A new study has shown that deep sleep could influence our brain’s ability to wash away waste and toxic proteins effectively.
The study could provide new information about aging, sleep deprivation, and Alzheimer’s disease.
The new study is from the University of Rochester.
Previously, scientists have found that sleep is critical to the function of the brain’s waste removal system.
However, sleep can become increasingly lighter and more disrupted as we get older.
This can affect the function of glymphatic system, the brain’s cleaning system. The brain has its own closed ecosystem to remove waste.
The system usually works while we sleep.
In the present study, the researchers examined if the glymphatic system could be impaired due to disrupted sleep.
They conducted experiments with mice anesthetized with different anesthetic regimens.
The researchers tracked mice’s brain activity, heart activity, and the cleansing flow of cerebral spinal fluid through the brain.
They found during deep slow-wave sleep, the glymphatic system showed a flow of CSF.
It is possible that the chemicals involved in the firing of neurons drive a process of osmosis that helps pull the fluid through the brain.
This means the slow and steady brain and heart activity linked to deep non-REM sleep is the best for the brain’s unique process of removing waste.
Because the accumulation of toxic proteins such as beta amyloid and tau in the brain are linked to Alzheimer’s disease, the results suggest that the deeper the sleep the better for brain health.
The finding supports that the quality of sleep or sleep deprivation can help predict the onset of Alzheimer’s and dementia.
It supports the link between sleep deprivation and increased risk for Alzheimer’s.

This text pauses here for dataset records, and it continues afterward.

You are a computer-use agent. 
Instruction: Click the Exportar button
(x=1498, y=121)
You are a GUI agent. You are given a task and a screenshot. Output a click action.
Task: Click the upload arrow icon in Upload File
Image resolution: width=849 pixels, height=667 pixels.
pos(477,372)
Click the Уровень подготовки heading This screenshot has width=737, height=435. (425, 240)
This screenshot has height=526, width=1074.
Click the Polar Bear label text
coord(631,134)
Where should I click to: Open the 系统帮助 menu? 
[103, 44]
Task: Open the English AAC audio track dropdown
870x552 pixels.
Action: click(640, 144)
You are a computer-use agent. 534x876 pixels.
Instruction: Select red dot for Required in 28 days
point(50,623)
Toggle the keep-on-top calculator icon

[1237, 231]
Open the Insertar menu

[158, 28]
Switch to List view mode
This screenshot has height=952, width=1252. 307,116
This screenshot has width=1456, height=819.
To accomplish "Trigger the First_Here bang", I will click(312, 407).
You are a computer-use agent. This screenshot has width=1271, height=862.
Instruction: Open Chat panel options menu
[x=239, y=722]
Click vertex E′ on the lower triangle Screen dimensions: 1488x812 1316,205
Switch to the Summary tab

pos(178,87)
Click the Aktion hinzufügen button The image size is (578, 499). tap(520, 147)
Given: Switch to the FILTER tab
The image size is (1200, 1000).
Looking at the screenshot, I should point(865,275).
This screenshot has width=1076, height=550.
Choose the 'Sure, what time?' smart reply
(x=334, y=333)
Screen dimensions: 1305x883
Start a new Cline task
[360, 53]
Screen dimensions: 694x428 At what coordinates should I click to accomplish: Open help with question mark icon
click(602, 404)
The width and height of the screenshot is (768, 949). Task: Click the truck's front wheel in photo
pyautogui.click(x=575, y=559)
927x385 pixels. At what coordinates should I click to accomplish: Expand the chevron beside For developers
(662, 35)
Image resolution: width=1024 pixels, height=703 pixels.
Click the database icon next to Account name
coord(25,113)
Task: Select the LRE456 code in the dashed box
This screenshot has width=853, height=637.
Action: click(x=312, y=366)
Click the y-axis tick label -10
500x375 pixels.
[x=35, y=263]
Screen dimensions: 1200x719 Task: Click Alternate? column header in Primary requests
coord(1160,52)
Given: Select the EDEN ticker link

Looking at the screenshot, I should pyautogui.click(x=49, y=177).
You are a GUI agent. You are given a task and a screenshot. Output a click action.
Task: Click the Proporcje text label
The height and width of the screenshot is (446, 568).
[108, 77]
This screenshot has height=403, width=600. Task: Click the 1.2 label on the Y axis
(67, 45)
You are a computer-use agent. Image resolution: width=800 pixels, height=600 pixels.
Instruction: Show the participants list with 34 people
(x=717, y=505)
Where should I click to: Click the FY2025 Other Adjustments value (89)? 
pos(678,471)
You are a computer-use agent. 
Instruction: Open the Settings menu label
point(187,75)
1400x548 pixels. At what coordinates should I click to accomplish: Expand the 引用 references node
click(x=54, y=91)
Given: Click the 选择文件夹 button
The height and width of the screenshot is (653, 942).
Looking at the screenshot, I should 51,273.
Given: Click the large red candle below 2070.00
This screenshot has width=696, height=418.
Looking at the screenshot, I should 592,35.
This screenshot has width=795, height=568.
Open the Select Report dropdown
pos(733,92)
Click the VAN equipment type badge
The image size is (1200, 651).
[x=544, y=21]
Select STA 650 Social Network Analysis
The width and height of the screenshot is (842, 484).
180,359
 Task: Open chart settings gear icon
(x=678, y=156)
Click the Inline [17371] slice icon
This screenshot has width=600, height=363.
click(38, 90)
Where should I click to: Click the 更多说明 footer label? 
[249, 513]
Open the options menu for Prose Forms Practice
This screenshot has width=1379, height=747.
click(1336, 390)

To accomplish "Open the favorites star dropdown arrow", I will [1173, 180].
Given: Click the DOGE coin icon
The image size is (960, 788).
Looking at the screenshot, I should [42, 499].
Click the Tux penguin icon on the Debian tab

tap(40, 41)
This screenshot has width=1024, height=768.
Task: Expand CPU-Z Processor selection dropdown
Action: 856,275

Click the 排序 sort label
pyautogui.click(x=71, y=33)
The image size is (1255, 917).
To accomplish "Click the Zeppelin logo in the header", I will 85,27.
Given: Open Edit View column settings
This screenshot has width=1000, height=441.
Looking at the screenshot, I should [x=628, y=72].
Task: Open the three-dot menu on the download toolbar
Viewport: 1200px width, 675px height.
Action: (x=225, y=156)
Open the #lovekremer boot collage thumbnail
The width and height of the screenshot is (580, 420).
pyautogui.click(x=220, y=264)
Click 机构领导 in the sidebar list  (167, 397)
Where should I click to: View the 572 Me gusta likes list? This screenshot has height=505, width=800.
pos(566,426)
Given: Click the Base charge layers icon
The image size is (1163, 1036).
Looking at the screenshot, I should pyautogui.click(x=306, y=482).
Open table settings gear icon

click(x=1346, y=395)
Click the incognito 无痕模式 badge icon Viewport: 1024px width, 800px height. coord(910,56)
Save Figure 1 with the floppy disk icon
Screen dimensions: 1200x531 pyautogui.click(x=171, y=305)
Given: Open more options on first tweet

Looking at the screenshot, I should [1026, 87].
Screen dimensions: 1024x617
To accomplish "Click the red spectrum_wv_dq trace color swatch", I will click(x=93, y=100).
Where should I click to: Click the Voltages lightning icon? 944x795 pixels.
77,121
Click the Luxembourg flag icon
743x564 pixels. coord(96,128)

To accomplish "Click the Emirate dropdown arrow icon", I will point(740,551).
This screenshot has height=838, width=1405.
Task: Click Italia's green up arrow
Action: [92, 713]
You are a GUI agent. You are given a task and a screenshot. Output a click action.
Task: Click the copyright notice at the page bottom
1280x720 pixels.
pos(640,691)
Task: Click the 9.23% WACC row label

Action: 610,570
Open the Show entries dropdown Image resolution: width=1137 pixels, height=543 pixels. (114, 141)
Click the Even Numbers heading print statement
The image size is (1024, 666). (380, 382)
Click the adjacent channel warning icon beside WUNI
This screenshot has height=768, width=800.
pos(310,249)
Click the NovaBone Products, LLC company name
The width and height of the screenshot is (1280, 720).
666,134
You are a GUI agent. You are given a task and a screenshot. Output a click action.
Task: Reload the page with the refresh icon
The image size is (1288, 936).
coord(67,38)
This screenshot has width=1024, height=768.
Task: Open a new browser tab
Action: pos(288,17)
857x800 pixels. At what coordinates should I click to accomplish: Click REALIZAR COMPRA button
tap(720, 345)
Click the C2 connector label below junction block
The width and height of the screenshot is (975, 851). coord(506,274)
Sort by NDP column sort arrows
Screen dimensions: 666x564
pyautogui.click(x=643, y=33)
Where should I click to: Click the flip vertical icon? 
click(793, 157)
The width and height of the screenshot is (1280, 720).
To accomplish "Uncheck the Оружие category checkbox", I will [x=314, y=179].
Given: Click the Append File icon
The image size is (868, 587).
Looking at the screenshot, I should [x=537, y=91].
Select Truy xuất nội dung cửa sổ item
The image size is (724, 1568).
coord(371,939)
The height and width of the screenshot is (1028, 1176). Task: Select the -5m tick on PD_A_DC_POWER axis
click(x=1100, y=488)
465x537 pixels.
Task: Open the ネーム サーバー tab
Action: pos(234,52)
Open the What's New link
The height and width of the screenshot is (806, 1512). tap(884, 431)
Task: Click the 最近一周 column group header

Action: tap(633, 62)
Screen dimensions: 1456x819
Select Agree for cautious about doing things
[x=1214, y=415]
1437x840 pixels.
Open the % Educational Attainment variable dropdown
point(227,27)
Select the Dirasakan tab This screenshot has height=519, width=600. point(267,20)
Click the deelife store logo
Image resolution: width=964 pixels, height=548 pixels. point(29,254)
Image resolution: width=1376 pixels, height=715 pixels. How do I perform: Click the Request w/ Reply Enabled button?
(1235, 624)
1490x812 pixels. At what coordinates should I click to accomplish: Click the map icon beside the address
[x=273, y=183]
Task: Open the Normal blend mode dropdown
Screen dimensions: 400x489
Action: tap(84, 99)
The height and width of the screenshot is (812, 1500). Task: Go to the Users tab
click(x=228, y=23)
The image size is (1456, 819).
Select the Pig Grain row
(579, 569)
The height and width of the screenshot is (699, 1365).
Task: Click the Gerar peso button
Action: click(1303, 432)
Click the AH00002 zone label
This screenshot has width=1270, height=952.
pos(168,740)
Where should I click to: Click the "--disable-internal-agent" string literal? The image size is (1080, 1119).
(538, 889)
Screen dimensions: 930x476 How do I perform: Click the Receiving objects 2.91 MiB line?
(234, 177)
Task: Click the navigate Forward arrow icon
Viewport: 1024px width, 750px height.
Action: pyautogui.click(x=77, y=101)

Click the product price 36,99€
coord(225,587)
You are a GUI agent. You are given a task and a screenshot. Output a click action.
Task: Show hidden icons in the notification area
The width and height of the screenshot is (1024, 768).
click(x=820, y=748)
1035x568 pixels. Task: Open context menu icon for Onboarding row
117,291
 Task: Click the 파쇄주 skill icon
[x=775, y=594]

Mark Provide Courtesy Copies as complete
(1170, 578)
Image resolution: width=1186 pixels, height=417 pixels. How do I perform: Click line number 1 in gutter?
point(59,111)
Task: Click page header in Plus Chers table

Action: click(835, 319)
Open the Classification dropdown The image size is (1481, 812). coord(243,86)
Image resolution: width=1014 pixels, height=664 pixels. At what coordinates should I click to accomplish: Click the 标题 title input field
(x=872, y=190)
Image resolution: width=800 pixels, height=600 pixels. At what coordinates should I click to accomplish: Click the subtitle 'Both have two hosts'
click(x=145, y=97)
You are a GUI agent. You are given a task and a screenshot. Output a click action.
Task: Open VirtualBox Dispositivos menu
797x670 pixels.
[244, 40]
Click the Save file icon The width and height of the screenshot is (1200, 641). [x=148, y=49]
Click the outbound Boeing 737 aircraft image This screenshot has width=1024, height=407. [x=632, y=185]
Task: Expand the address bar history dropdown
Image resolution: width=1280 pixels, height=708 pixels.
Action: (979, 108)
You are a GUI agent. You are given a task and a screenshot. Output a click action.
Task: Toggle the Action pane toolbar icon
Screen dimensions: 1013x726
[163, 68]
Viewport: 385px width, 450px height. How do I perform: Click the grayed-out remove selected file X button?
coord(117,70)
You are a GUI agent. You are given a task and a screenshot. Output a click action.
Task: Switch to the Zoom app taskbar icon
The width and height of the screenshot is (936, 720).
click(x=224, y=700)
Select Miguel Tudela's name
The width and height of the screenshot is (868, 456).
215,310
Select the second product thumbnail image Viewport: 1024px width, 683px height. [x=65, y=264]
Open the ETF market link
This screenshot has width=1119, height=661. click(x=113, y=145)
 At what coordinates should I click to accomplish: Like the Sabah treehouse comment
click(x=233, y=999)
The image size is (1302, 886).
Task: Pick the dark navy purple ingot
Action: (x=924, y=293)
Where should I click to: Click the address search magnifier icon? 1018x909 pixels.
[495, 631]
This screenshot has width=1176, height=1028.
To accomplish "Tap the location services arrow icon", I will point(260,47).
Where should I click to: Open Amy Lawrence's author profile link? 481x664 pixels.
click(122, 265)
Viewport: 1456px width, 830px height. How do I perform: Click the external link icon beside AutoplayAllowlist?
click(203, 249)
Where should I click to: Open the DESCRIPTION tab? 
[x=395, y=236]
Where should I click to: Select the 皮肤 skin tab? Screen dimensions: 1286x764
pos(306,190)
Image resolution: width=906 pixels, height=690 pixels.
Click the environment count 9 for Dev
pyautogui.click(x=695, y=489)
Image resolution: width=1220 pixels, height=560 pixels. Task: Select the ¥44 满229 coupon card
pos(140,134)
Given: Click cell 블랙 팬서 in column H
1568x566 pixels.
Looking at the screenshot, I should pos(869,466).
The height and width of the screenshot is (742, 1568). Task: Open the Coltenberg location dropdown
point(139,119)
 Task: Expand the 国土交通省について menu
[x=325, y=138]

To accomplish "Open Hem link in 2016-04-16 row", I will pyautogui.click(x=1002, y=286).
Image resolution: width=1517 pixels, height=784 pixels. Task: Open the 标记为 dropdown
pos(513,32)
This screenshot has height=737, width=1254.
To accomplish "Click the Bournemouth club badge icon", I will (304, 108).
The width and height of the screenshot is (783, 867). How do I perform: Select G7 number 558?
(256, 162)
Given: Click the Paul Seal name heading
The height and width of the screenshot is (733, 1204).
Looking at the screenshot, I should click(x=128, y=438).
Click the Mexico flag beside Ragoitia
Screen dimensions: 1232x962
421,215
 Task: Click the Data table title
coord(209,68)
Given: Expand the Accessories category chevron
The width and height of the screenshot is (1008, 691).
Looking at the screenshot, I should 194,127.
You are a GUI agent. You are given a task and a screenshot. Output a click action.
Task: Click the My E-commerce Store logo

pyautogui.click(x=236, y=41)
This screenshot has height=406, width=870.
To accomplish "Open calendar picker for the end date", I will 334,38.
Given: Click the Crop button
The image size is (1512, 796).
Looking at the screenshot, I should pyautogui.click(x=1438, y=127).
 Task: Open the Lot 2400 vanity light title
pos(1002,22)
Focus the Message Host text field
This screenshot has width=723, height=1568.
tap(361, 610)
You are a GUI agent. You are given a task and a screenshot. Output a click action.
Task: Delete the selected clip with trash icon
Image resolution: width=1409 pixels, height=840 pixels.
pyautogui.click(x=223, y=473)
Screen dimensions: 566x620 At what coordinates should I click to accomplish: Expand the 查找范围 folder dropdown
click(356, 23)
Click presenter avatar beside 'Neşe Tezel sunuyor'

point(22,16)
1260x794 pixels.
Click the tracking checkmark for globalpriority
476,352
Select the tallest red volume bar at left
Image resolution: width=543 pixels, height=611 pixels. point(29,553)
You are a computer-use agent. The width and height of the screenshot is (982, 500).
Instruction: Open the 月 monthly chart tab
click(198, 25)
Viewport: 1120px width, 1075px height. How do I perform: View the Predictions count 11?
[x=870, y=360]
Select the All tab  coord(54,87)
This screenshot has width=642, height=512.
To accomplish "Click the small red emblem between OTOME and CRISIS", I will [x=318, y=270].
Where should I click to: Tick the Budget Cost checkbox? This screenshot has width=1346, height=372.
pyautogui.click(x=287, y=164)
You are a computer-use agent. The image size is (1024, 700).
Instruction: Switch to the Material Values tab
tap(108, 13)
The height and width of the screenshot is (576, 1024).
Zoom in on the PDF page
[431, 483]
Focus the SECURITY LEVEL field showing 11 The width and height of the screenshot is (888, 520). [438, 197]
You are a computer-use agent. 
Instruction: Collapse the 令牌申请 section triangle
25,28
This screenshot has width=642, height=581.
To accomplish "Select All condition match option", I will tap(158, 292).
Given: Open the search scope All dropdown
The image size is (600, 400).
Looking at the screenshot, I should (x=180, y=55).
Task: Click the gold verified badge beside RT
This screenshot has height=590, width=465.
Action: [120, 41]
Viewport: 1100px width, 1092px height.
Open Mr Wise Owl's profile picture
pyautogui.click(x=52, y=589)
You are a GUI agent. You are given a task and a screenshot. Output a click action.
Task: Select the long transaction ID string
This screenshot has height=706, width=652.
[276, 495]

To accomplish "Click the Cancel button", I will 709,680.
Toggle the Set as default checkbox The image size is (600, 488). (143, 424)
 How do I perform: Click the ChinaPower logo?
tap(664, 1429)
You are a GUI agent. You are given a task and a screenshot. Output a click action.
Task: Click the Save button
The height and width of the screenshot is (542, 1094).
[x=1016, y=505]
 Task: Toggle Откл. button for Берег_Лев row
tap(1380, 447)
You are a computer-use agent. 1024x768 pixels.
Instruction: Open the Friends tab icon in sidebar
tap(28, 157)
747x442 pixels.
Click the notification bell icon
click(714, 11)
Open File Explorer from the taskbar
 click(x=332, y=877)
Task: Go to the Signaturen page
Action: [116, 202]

The researchers suggest people improve their deep sleep to protect the brain’s cleaning system.
They also suggest that enhancing the glymphatic system via deep sleep may be an effective way to prevent Alzheimer’s.
It also helps explain why some anesthesia can cause cognitive impairment in older adults.
Cognitive impairment after anesthesia and surgery is a big problem for patients. Many patients after surgery have a period of delirium or new or worsened cognitive impairment.
The current finding could help develop a new method to solve the problem.
One study author is Maiken Nedergaard, the co-director of the Center for Translational Neuromedicine.
The research is published in the journal Science Advances.